Sunday, September 9, 2012

Uses and abuses of the anecdotal evidence

Anecdotal evidence is often used instead of scientific and logical evidence.
Anecdotal Evidence may completely ignore research or harder evidence that points to an opposite conclusion. (Either you believe in what I say, or you are a disinformer, debunker and cabal agent..!)
Types of anecdotal evidence include claiming non-factual information.Sample: (there are 105 Extraterrestrial Civilizations visiting our planet Earth. Our planet is in quarantine imposed by those ET civilizations.)
Anecdotal Evidence is based on the presumed experiences of a few people, sometimes anonymous, or presumed witnesses. Usually that stories and "revelations" contradict factual information, and are the product of word of mouth communication.
Logically Invalid subjective content
Subjective content is any material that involves judgment, feeling, opinion, intuition, or emotion rather than factual information. That's why recognizing and evaluating subjective content involves distinguishing between facts and opinions, identifying generalizations, evaluating viewpoints, understanding theories and hypotheses, weighing data and evidence, and being alert to bias.
Distinguishing between Facts and Opinions
Facts are statements that can be verified or proven to be true or false.Opinions have little use as supporting evidence.
How to evaluate statements.

Are the terms used clearly defined and consistently applied?
Is the thesis (the point to be made) clearly and directly stated?
Are facts provided as evidence? If so, are they verifiable?
Is the reasoning sound? (Does one point follow from another?)
Are counterarguments recognized and refuted or addressed?
What persuasive devices or propaganda techniques does the author use (examples: appeal to emotions, name-calling, appeal to presumed authorities)?
Asking Critical Questions
What is the source of the material? Some sources are much more reliable and trustworthy than othersknowledge of the source will help you judge the accuracy, correctness, and soundness of the material.

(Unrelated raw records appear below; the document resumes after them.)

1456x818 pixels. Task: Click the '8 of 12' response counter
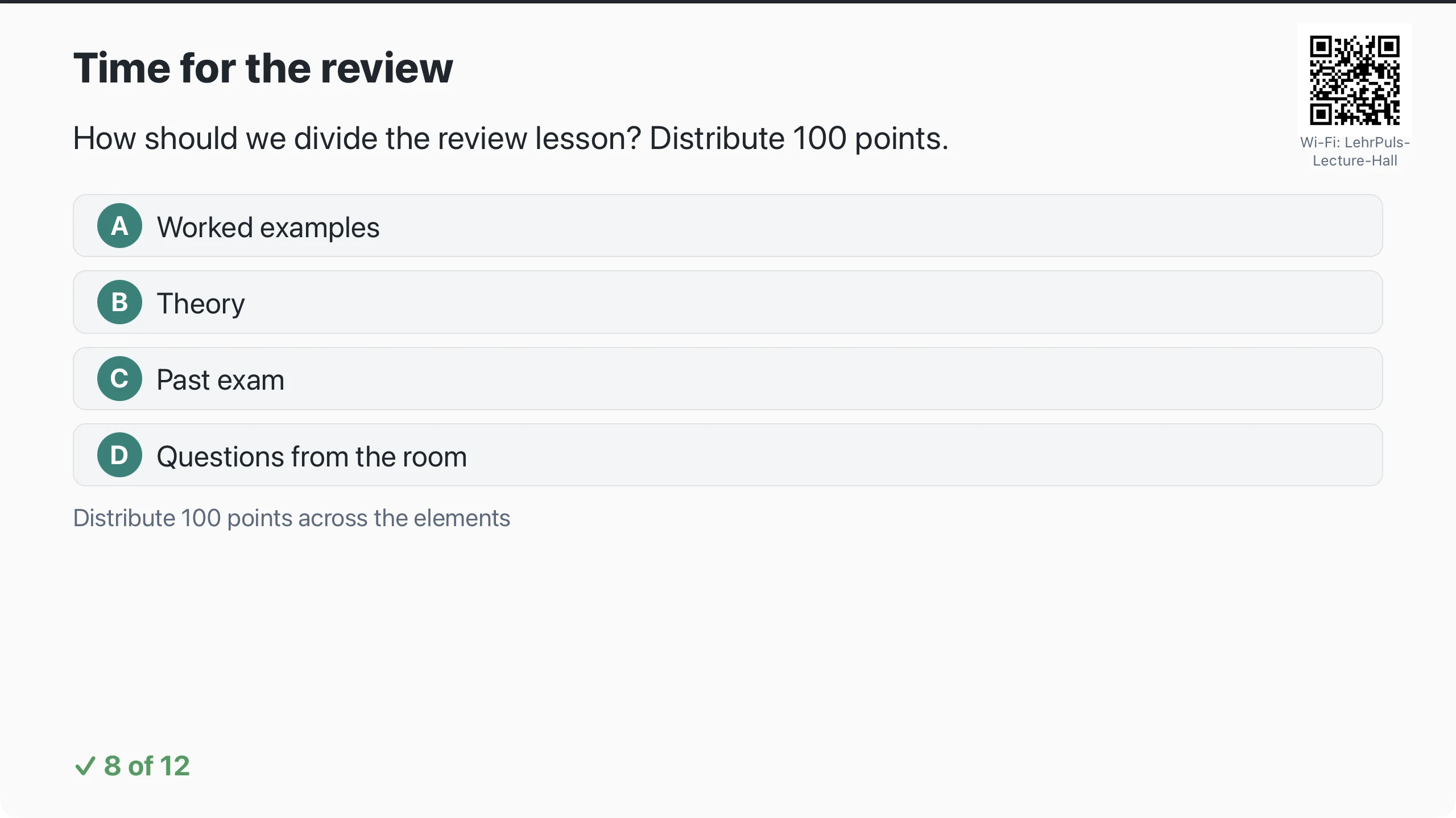click(x=147, y=766)
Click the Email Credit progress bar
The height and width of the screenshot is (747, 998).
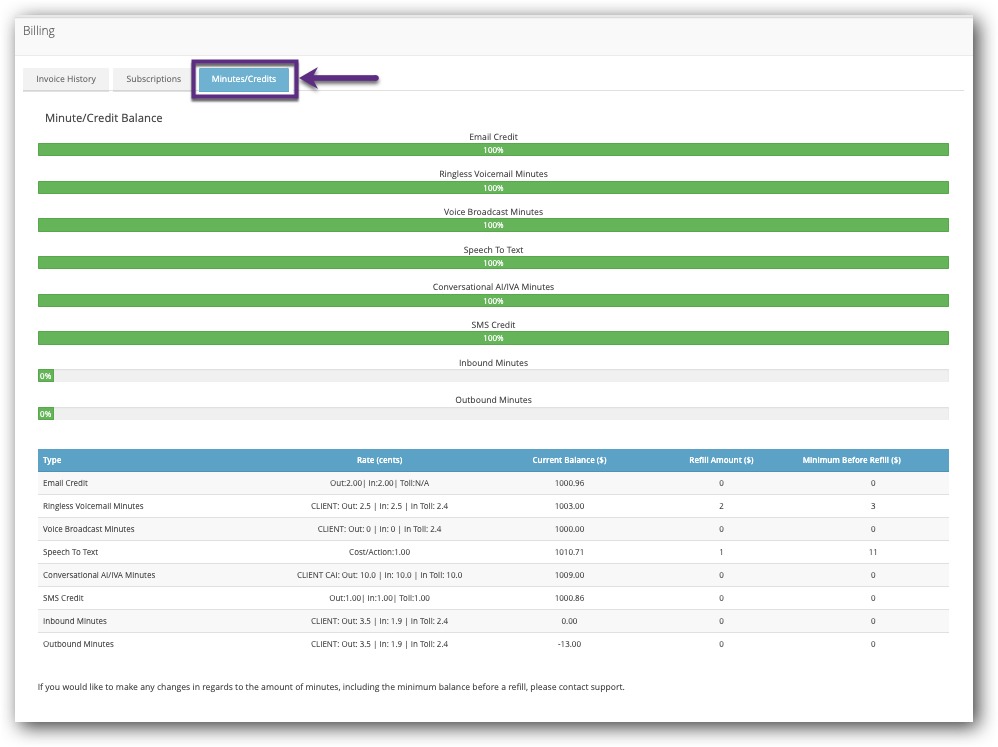pos(493,150)
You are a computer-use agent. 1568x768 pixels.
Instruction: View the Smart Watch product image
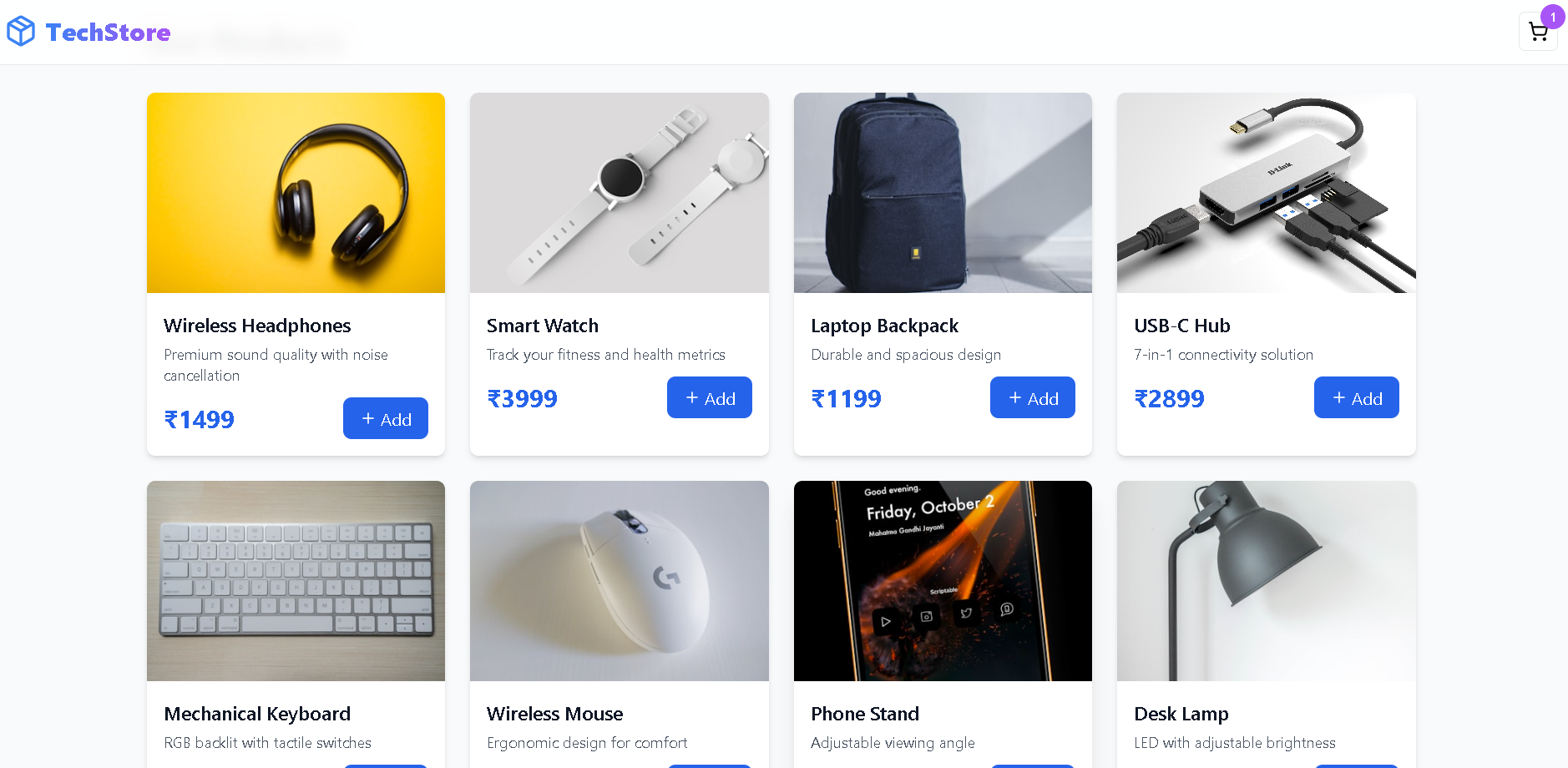tap(620, 193)
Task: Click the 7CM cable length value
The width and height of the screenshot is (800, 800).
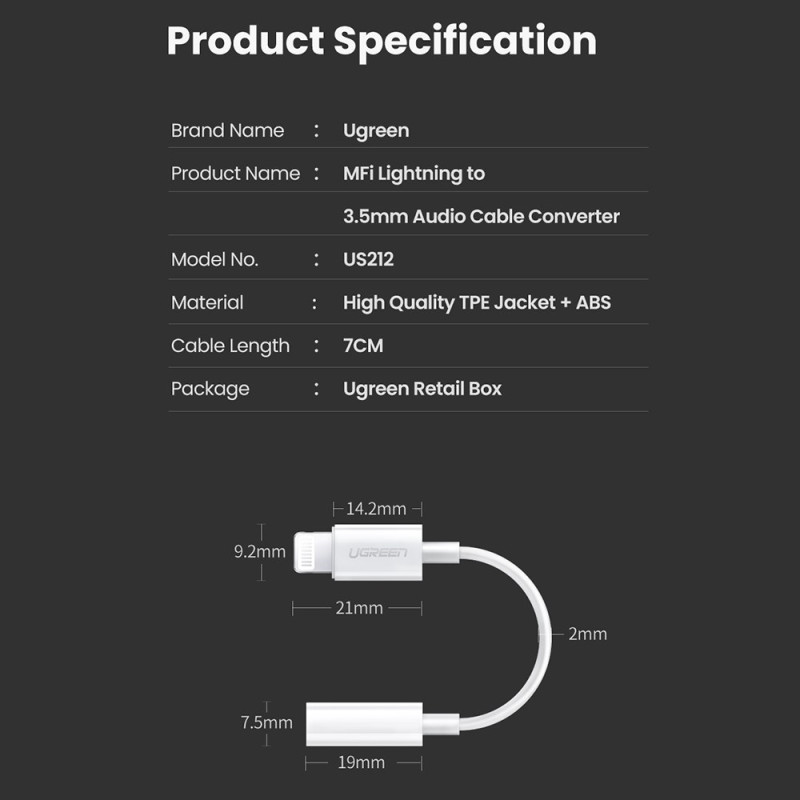Action: (363, 345)

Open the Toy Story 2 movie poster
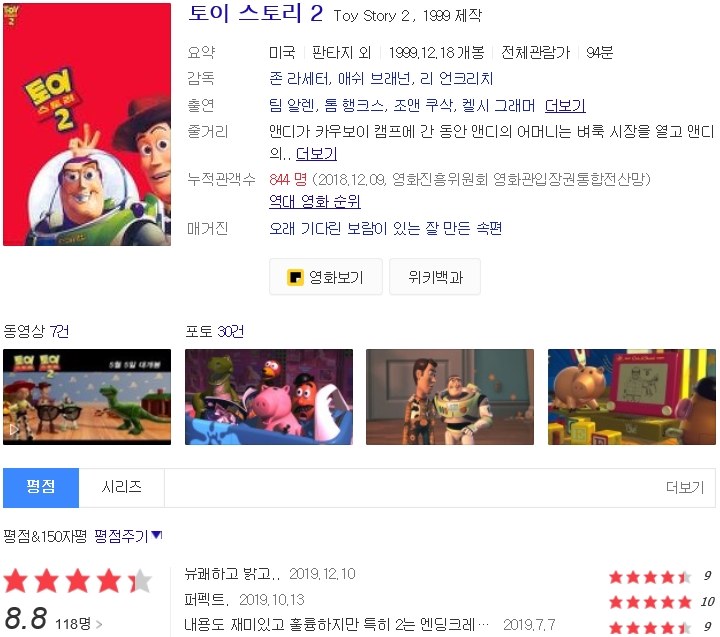(87, 124)
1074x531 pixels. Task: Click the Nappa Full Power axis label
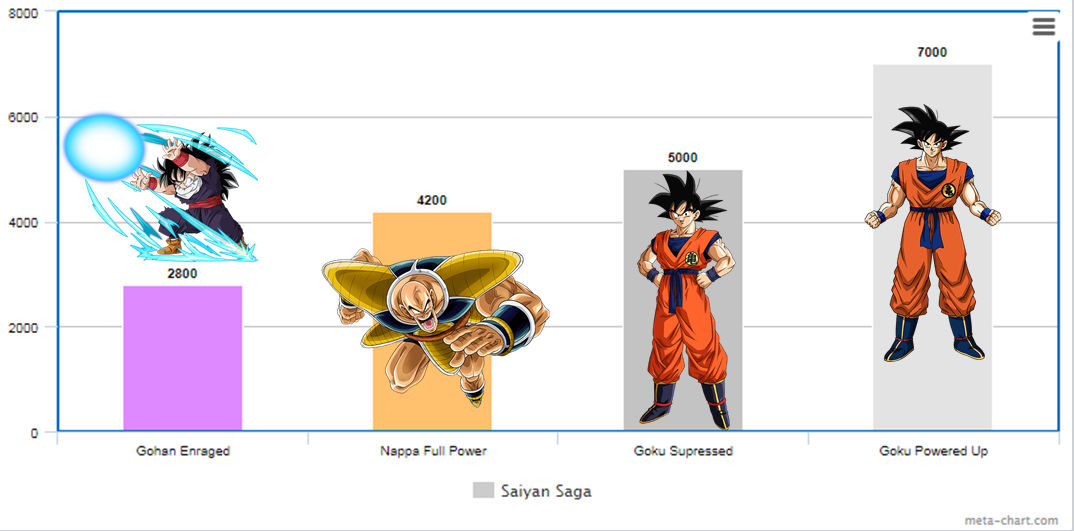[434, 451]
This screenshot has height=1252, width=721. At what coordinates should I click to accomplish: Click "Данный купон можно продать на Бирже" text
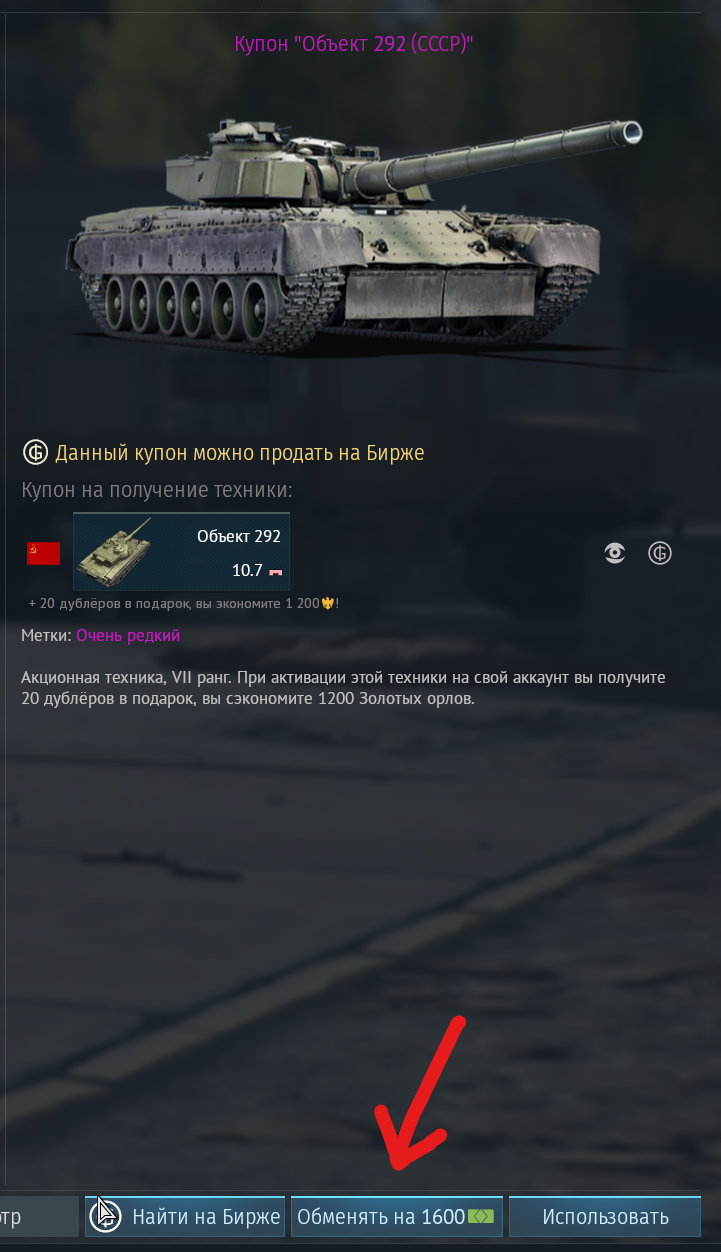coord(240,453)
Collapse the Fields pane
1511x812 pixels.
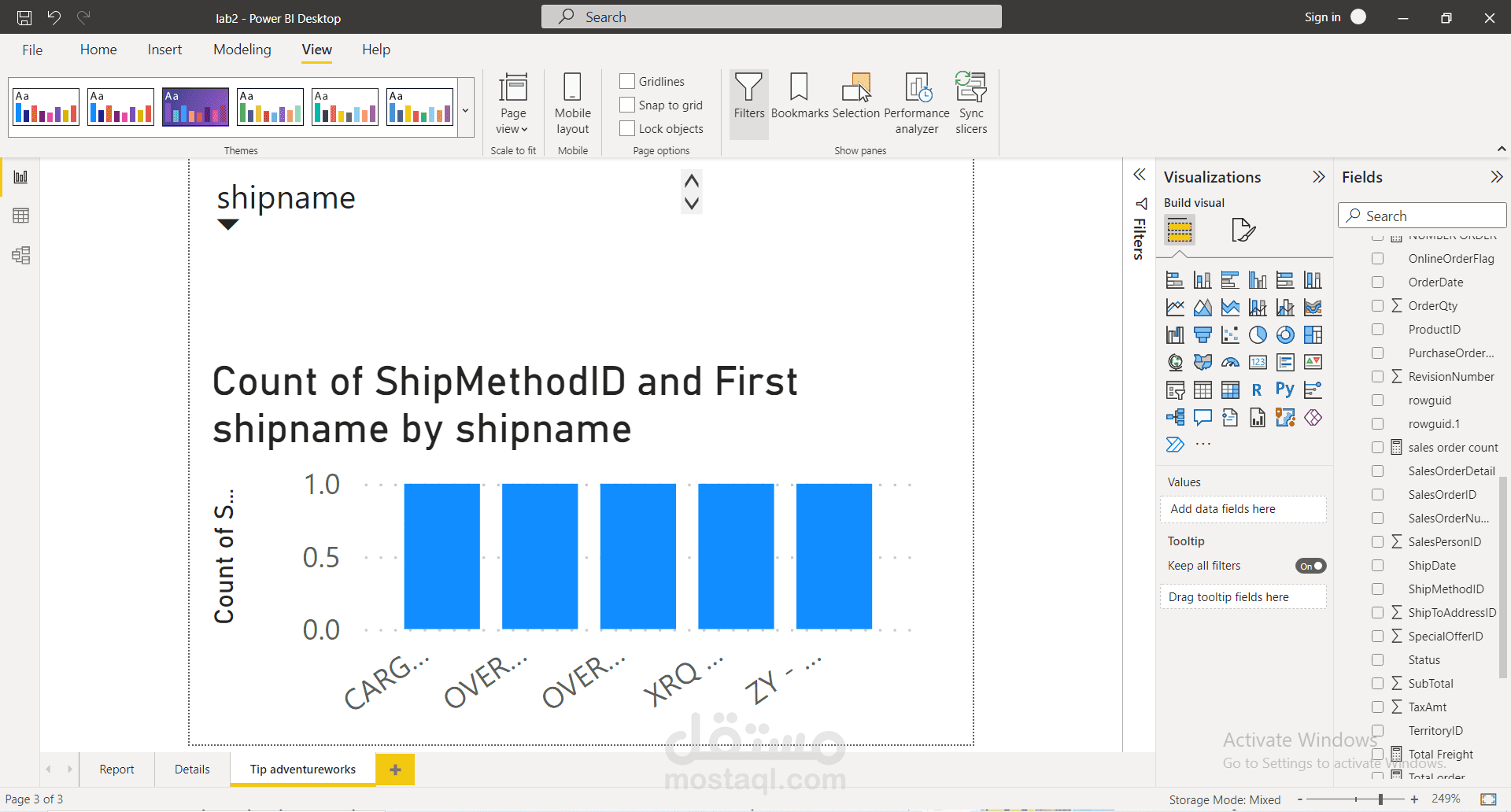[x=1496, y=176]
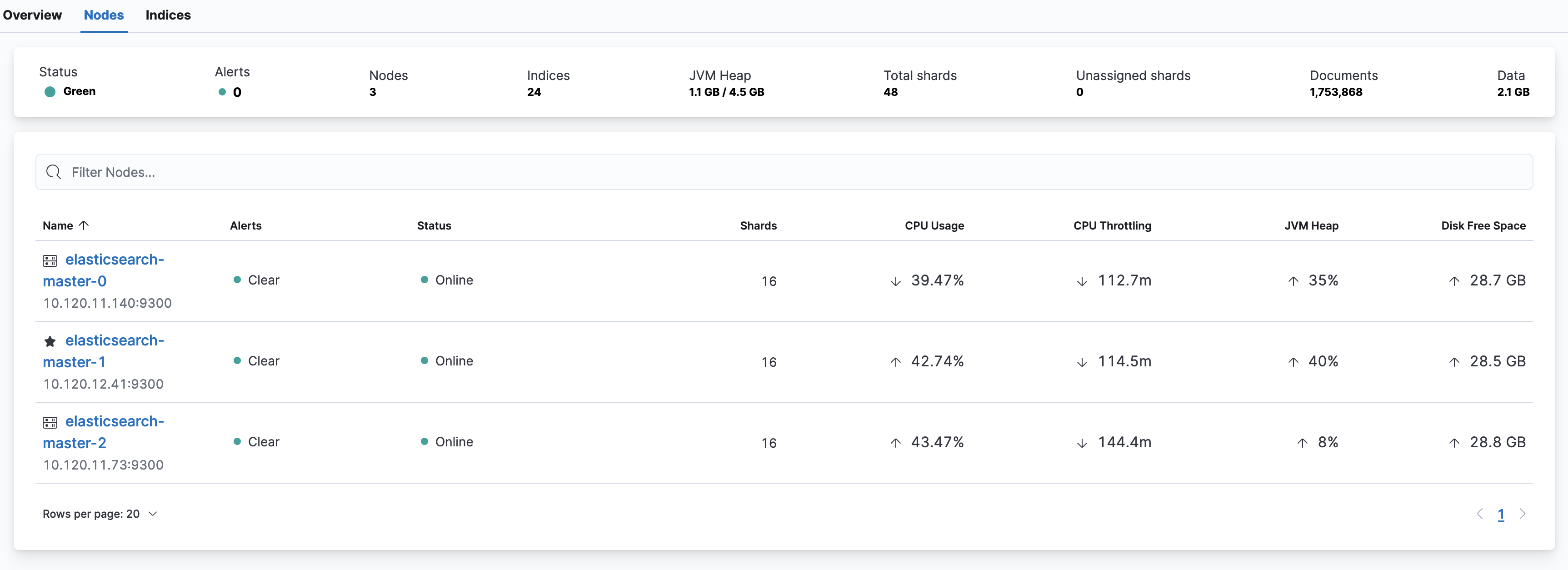The width and height of the screenshot is (1568, 570).
Task: Click into the Filter Nodes search field
Action: 791,172
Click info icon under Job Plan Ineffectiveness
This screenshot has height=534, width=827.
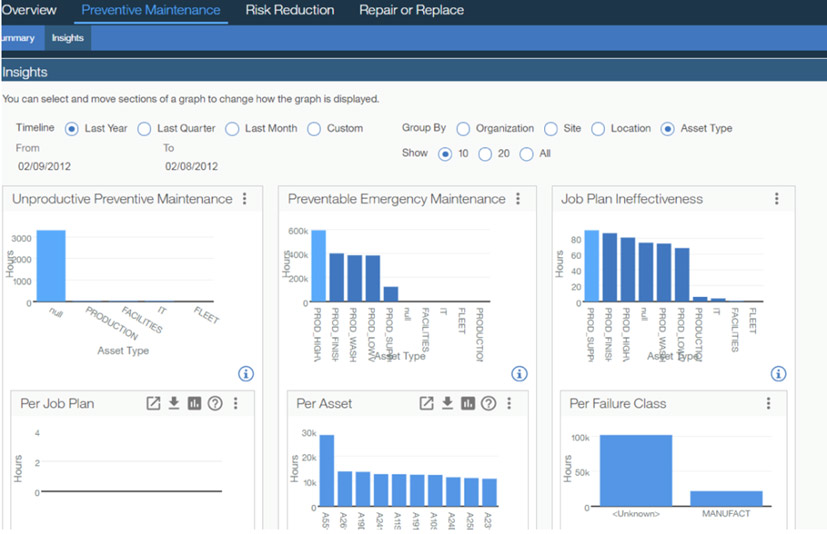click(778, 373)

Articles from professional or scholarly journals are often more useful and reliable than articles in newsstand periodicals.
Why was the Material Written? Identify an author's primary purpose. If the author's purpose is to persuade or convince you to accept a particular viewpoint then you will need to evaluate the reasoning and evidence presented.
Is the Author Biased? Does the author display partiality, preference, or prejudice for or against a person, object, or idea?
Does the Author Make Assumptions? An assumption is an idea or principle the writer accepts as true and makes no effort to prove or substantiate.
Does the Author Present an Argument? An argument is a logical arrangement and presentation of ideas. It is reasoned analysis, a tightly developed line of reasoning that leads to the establishment of an end result or conclusion.